Activity >>
Could all of the entries be written out exactly, with any pictures omitted?
Source material START
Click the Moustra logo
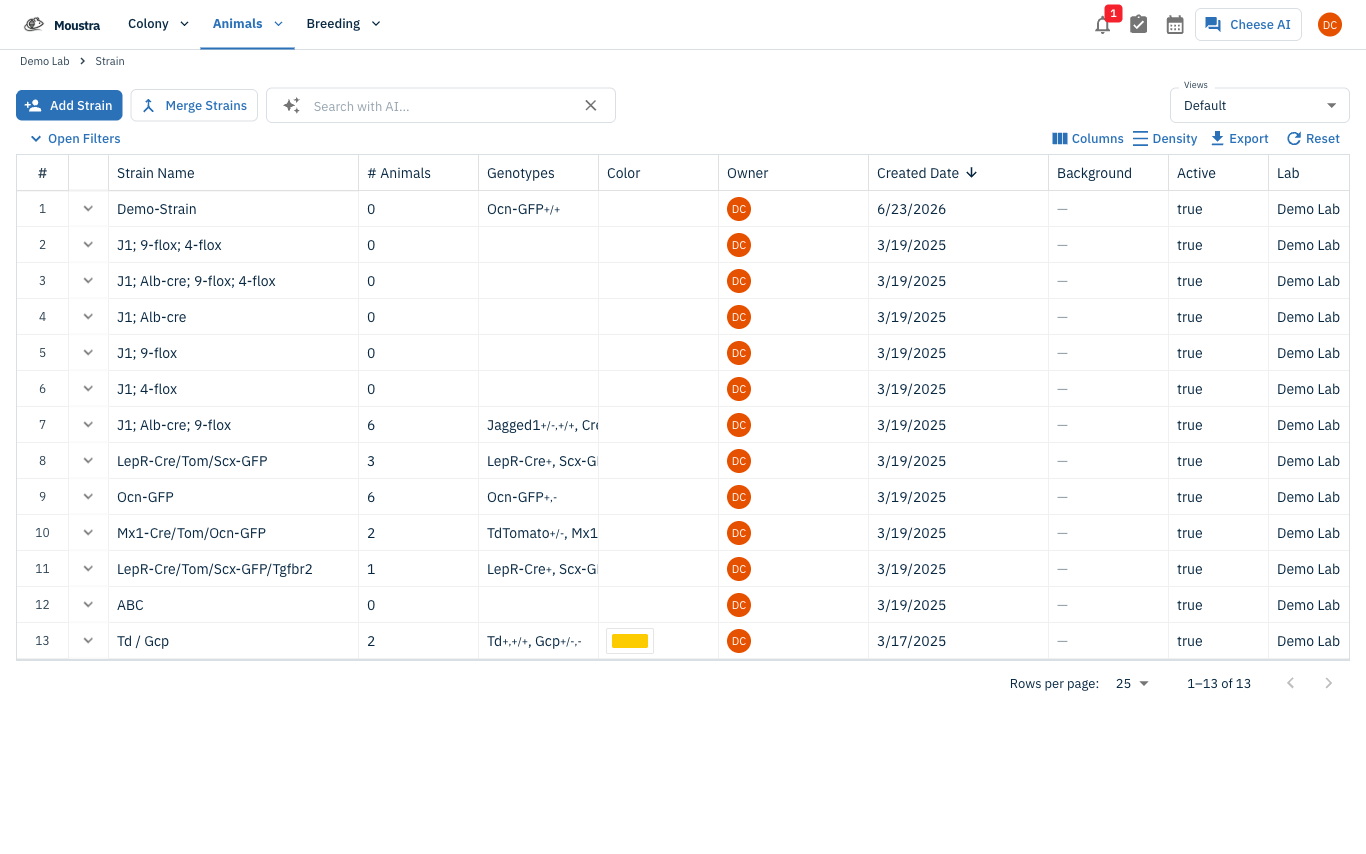Image resolution: width=1366 pixels, height=854 pixels. coord(62,24)
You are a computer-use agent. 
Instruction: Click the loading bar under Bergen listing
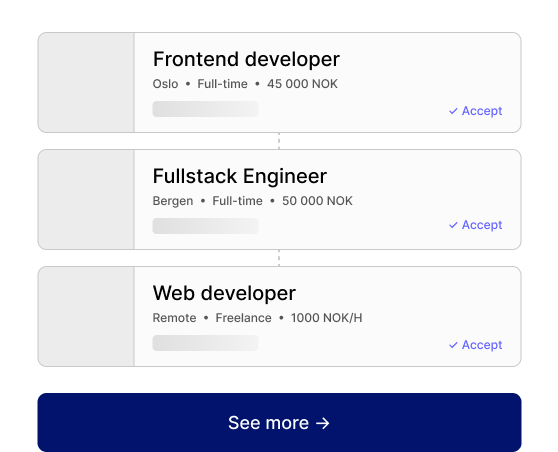coord(205,226)
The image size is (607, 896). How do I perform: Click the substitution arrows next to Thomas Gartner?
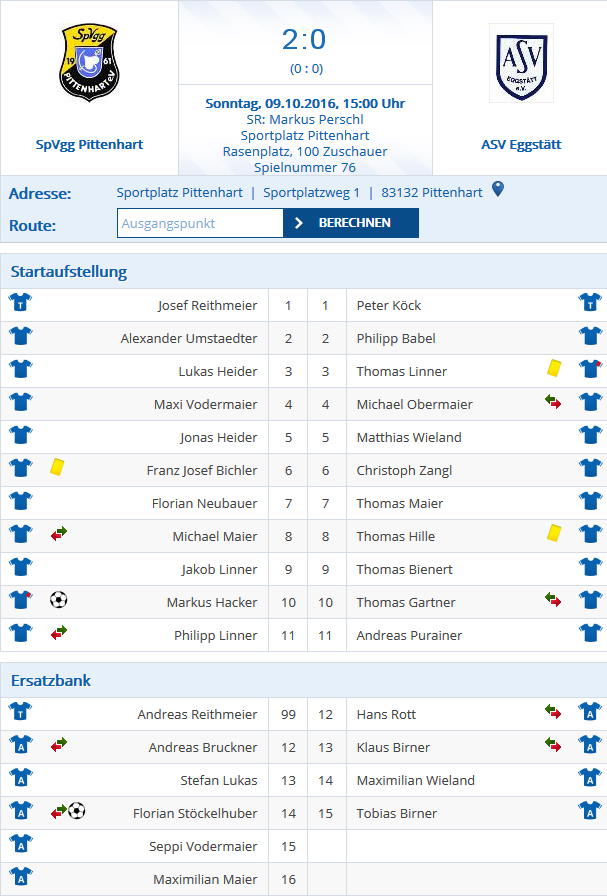[553, 600]
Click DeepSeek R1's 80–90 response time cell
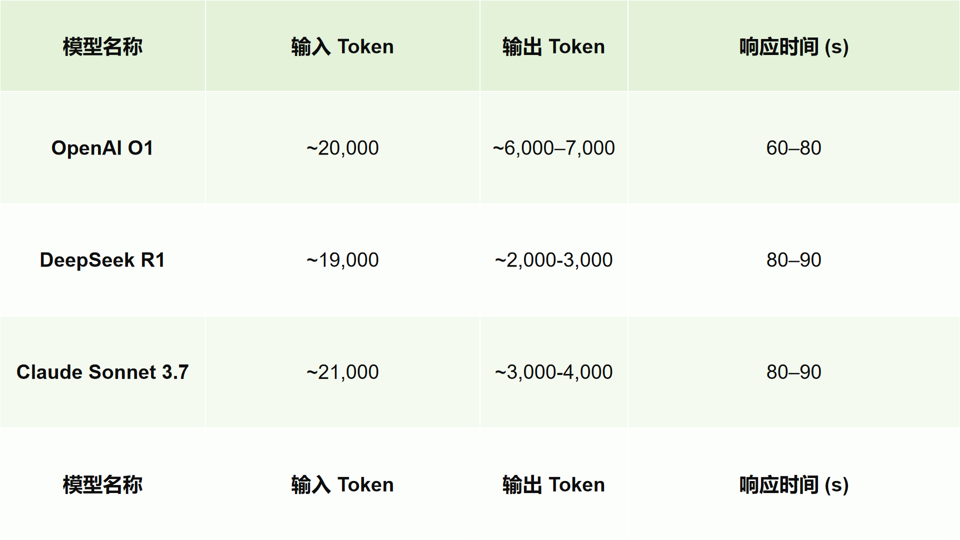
Source material END
Exercise result >>
Click the Moustra logo
Image resolution: width=1366 pixels, height=854 pixels. coord(62,24)
You are a computer-use agent. 
Instruction: Click the loading bar under Bergen listing
coord(205,226)
The image size is (607, 896). How do I perform: Click the substitution arrows next to Thomas Gartner?
[553, 600]
Click DeepSeek R1's 80–90 response time cell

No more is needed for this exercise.